* **Excerpted records**
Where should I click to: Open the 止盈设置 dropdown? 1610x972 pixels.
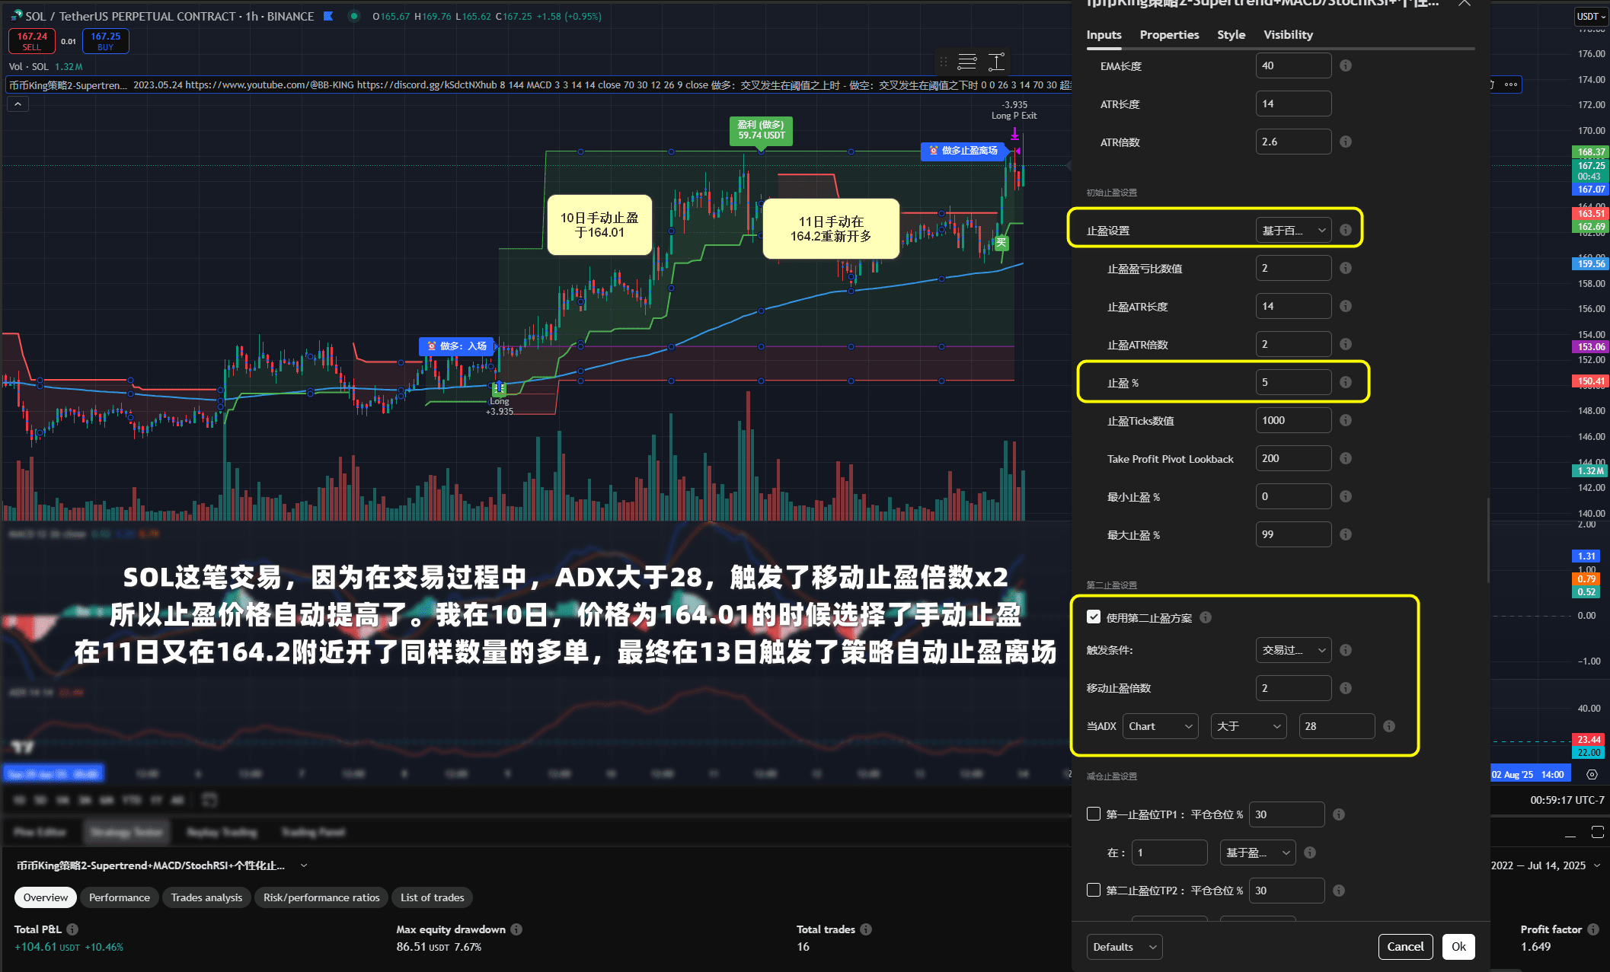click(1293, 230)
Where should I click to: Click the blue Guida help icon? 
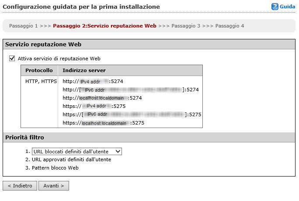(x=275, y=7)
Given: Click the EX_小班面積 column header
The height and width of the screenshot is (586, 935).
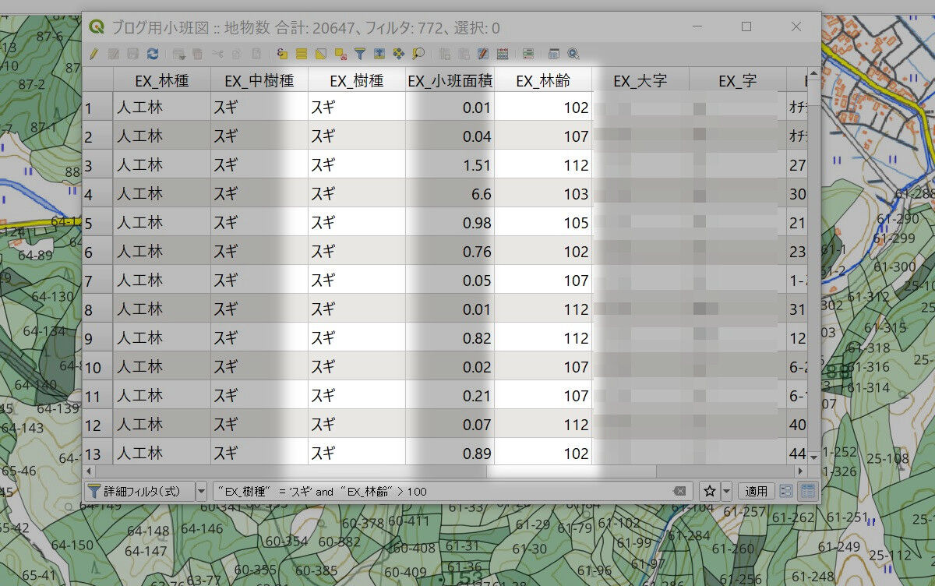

---

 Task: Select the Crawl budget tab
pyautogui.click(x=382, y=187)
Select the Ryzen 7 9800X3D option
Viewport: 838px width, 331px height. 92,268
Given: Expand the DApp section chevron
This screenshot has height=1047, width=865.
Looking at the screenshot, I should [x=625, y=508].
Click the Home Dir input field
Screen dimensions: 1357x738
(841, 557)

--

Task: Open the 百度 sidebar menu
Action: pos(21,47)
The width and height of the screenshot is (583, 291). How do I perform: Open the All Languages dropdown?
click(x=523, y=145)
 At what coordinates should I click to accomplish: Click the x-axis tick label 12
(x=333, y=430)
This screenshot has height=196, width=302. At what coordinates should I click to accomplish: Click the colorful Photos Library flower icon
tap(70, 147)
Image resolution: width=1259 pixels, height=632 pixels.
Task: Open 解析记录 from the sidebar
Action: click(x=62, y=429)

* **What needs to be done**
Copy out, line for line and unchanged, the items from the line containing "The width and" up to and including the line containing "Action: click(x=62, y=429)".

* **Right answer**
The width and height of the screenshot is (583, 291). How do I perform: Open the All Languages dropdown?
click(x=523, y=145)
 At what coordinates should I click to accomplish: Click the x-axis tick label 12
(x=333, y=430)
This screenshot has height=196, width=302. At what coordinates should I click to accomplish: Click the colorful Photos Library flower icon
tap(70, 147)
Image resolution: width=1259 pixels, height=632 pixels.
Task: Open 解析记录 from the sidebar
Action: click(x=62, y=429)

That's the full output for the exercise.